Monday, March 13: Heavy rain overnight, changeable during the day, some more rain in the evening
Tramping: 16.1 km
Perry Saddle Hut (Doc, $32)
Woke up around 5:30 and discovered that I hadn’t turned on the alarm, so I did so and it did go off on time, although it was not entirely necessary. Breakfast was a couple of wheatbix, a bit of allbran, some yoghurt and what was left of some milk with one of the packaged coffees.
Threw everything else into the suitcase and dragged it into the hall. All the food fit on top of the backpack and a plastic bag full of clothes was used to pad the pack. Put some muesli bars into the top compartment for a second lunch and was ready to go just after 7:00.
KB was open, and their rolls were around $5, a bottle of coke was $4. Got a ham and mustard roll, but by the time I had eaten it there wasn’t much of the mustard to be tasted. Down at the i-site an Intercity bus was loading, and a couple of trampers were collecting for the Heaphy bus which was still some time in coming. Eventually it turned up, packed the Brown Hut packs in first and explained that we would be swapping vehicles and drivers in Mapua, our first destination.
It was about then that I lost my glasses – or if I haven’t lost them I haven’t packed them in (see also later) – can remember setting up the ipod to listen to some podcasts and putting the glasses into my trouser pocket, and after that they were gone. In any case we swapped buses, and the trailer was emptied of the stuff going to Marahau (for the Abel Tasman Coastal Track), we paid, and the journey continued. I struck up a conversation with Sally from Bristol who is also an English teacher, and I managed to steer the topics towards tramping, rather than shop. There was a toilet stop before we left the main road (Takaka or Puramahoi) and I finished off the coke, and then it was the along the gravel road to the start of the track. One brief stop for some construction where I spotted a karearea (New Zealand falcon) in a field, and then we were there. I elected to have lunch of my now soggy roll while the spot sent an OK and the GPS got its satellite fix. Everyone else had left before me – I checked out the view of the Aorere River – and when I was back all the machines were working so I could also get underway just after 11:30.
Managed to catch up with everyone, spoke for a while with two young Austrians, Manuel & Karina, then caught up with Sally who had started first, and walked with her until we reached a bench where she wanted to repack her stuff.

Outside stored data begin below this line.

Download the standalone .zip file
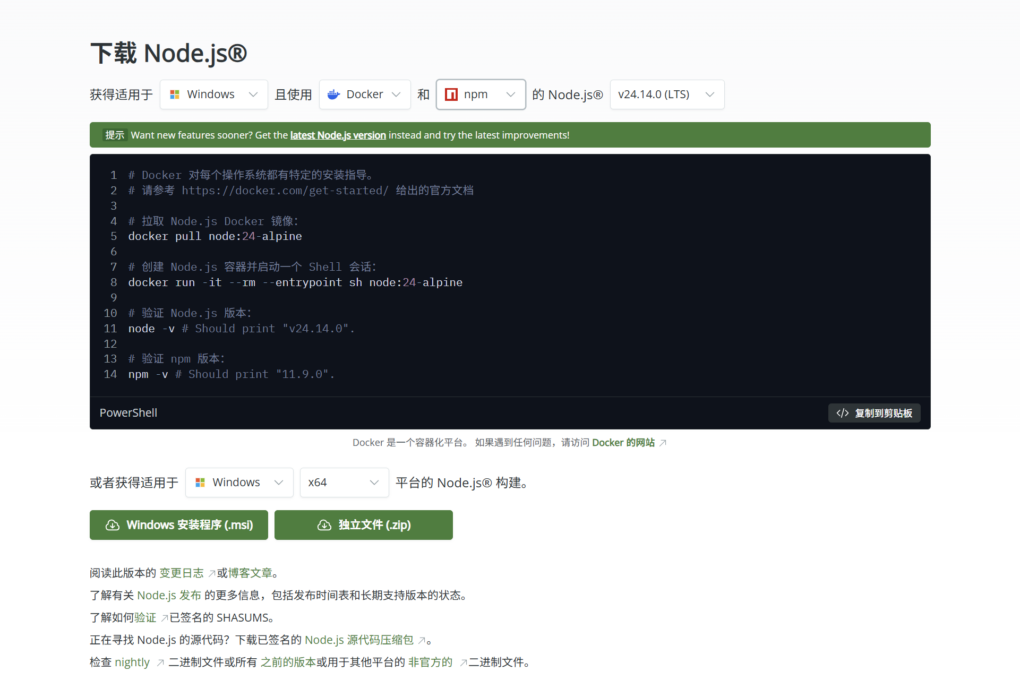Image resolution: width=1020 pixels, height=680 pixels. [363, 525]
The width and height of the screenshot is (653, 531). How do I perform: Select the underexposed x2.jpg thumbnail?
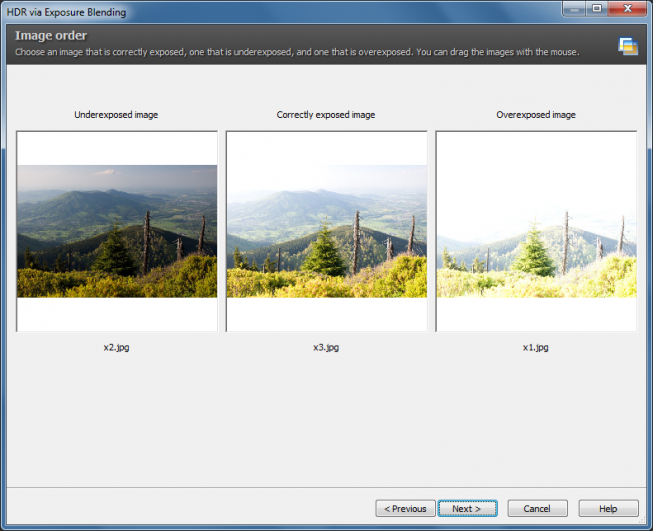point(117,231)
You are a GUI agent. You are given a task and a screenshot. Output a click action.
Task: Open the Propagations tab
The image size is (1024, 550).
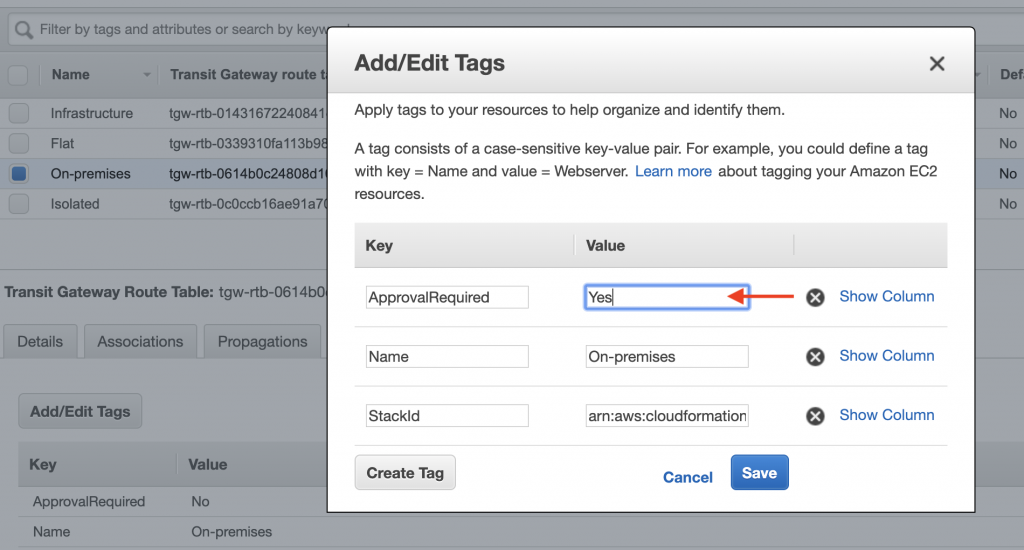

I pushed on for about an hour before my second lunch of muesli bars and confirmed that the glasses were not where they should be. Heard a tree beginning to fall over & it did. Had a look at the map as well and thought that I couldn’t have much to go to the shelter and from there to the hut.
On reaching Aorere Shelter was surprised by some strange whistling (possibly kea or weka) and thought it originated from the Australian couple I met when I got there. I started on some apricots as they left, but overtook them shortly after that and was soon @ Flanagan’s Corner, the highest part of the track where the hut could be seen from. Dead reckoning seemed to be working again and I was at the hut at 4:10.
Birds seen along the was were the usual tomtit/fantail/New Zealand robin, a weka, and some very small (hen’s egg size) birds with white breasts and green wings that could have been rock wrens (the call was what had been described @ Lake Roe Hut where the Doc people were banding them).
Quite a large, modern hut here with huge windows, lovely panoramic views, and three separate dorms, although I suspect the snorers are already well distributed. I took a bunk in Kaka Saddle room and proceeded to unpack my stuff. In the course of the day I realised that I had forgotten the towels, but as it turns out the spiderman suit as well. This will result in a major inquiry. As well as some improvisation for sleeping. I think I can get by with the singlet and jumper, and sleep in undies & put the trousers on if I need to go to the loo.
Put on some deet, washed the sox and hung them up to dry by the already roaring fire. For dinner I tried the macaroni & cheese but it was very liquid, so it was one course of soup with the last of the Dusky crackers, then the noodles themselves.
Managed to use some other bloke’s hot water to wash my dishes, and writing the diary without glasses is quite a task. Not to mention trying to decode it.